“Then I will take this girl and carry her away—”
“Where?” asked Carabine.
“To Brazil,” replied the Baron. “I will make her my wife. My uncle left me ten leagues square of entailed estate; that is how I still have that house and home. I have a hundred negroes—nothing but negroes and negresses and negro brats, all bought by my uncle—”
“Nephew to a nigger-driver,” said Carabine, with a grimace. “That needs some consideration.—Cydalise, child, are you fond of the blacks?”
“Pooh! Carabine, no nonsense,” said the old woman. “The deuce is in it! Monsieur and I are doing business.”
“If I take up another Frenchwoman, I mean to have her to myself,” the Brazilian went on. “I warn you, mademoiselle, I am king there, and not a constitutional king.

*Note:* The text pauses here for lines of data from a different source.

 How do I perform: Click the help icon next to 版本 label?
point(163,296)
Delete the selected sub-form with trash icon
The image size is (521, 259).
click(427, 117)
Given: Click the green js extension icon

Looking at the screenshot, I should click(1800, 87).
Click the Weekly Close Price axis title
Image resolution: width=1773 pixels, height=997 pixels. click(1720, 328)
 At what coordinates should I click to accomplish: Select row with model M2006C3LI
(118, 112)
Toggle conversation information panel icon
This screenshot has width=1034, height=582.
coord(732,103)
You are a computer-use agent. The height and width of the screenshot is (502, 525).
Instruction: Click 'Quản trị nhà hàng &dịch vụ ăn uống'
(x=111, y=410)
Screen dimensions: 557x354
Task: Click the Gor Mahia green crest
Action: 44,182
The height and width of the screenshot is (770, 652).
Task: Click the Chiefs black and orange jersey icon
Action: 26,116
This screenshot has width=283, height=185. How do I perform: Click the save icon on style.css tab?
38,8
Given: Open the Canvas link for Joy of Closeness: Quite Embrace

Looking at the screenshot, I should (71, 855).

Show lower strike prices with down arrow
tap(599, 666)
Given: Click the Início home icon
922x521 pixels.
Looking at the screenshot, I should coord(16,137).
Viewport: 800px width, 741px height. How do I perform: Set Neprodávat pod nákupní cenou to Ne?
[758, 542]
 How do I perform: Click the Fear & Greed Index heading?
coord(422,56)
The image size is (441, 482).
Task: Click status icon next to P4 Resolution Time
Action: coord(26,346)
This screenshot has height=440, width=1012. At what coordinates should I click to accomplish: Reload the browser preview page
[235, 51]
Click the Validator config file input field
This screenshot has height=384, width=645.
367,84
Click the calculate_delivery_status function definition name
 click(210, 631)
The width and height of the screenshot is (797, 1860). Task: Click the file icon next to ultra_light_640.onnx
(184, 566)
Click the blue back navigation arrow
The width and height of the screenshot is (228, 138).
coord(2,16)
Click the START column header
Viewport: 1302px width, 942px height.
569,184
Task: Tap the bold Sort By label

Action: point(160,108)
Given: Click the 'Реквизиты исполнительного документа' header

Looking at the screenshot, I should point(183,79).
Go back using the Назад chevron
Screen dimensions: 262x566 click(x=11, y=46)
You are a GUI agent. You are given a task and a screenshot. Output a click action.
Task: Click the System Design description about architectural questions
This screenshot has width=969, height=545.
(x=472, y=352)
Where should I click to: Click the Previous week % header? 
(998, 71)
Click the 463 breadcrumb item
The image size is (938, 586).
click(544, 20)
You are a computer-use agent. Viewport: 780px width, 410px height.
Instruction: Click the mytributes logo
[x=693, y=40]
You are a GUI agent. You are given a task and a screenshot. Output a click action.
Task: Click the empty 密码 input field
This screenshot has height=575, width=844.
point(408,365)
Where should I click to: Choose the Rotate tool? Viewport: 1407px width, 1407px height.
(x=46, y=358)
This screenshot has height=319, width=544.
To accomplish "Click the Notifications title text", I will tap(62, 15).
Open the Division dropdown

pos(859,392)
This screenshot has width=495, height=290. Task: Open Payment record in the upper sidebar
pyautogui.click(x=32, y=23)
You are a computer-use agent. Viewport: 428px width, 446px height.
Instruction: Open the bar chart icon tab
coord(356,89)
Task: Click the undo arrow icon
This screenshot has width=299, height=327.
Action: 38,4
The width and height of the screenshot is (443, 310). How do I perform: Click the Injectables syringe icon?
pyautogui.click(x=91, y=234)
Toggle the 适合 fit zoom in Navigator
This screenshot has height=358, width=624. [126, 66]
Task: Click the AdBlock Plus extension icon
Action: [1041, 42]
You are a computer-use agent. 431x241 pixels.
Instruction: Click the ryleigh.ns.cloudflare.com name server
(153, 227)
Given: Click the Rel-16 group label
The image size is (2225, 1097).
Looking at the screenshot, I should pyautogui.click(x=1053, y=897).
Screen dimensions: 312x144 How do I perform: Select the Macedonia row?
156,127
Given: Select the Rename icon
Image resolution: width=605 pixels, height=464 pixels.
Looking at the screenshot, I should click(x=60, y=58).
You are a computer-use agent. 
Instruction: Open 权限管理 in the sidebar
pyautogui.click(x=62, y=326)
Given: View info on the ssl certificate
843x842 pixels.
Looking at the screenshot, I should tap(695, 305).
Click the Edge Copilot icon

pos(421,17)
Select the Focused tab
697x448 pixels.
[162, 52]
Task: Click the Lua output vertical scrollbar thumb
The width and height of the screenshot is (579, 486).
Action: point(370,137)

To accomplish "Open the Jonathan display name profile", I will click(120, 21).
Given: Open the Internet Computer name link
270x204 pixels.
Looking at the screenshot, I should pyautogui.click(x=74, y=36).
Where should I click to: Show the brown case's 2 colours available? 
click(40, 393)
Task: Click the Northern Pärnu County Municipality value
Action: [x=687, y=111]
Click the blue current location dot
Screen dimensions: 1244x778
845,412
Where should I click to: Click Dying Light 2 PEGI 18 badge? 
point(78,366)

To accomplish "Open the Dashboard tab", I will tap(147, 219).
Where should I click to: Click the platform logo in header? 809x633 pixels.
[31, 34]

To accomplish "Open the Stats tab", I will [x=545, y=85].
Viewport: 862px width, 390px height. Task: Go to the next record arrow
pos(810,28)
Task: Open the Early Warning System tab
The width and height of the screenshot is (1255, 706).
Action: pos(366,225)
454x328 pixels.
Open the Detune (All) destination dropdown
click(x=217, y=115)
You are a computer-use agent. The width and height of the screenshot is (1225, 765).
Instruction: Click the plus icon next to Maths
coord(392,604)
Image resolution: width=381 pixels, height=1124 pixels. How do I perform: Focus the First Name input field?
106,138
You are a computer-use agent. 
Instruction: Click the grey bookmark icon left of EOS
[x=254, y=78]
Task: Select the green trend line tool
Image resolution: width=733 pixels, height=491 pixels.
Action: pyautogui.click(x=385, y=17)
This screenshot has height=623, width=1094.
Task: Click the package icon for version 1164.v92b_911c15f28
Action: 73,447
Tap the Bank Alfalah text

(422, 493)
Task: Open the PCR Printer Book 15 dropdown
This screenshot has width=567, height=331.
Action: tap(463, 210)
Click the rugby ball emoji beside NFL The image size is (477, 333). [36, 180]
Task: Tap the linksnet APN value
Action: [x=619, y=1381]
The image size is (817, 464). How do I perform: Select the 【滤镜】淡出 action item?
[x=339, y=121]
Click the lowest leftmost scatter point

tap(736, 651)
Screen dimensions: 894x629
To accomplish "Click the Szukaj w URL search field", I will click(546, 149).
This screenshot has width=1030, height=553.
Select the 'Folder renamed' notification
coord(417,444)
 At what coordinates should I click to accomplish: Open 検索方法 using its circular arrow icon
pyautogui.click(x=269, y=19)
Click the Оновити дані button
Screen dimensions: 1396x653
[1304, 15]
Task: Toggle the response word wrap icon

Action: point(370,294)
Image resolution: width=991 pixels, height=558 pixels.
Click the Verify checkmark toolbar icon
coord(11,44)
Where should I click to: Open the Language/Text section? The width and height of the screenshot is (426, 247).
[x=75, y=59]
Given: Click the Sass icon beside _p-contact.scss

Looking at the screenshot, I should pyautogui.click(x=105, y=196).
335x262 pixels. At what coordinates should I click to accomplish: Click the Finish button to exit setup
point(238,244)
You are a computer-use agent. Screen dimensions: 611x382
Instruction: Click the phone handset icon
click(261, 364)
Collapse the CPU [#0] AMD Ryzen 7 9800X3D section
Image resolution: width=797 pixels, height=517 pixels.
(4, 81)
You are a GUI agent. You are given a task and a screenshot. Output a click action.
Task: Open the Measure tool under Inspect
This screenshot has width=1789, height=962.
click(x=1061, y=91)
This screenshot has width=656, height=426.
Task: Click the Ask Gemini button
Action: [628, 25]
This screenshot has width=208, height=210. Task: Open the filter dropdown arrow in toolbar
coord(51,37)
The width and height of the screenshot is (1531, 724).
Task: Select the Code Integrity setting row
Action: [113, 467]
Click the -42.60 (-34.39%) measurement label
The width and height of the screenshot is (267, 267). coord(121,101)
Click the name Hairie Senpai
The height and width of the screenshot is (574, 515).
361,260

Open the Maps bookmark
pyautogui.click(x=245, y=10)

I am Czar; my subjects are mine by purchase, and no one can escape from my kingdom, which is a hundred leagues from any human settlement, hemmed in by savages on the interior, and divided from the sea by a wilderness as wide as France.”
“I should prefer a garret here.”
“So thought I,” said Montes, “since I sold all my land and possessions at Rio to come back to Madame Marneffe.”
“A man does not make such a voyage for nothing,” remarked Madame Nourrisson. “You have a right to look for love for your own sake, particularly being so good-looking.—Oh, he is very handsome!” said she to Carabine.
“Very handsome, handsomer than the Postillon de Longjumeau,” replied the courtesan.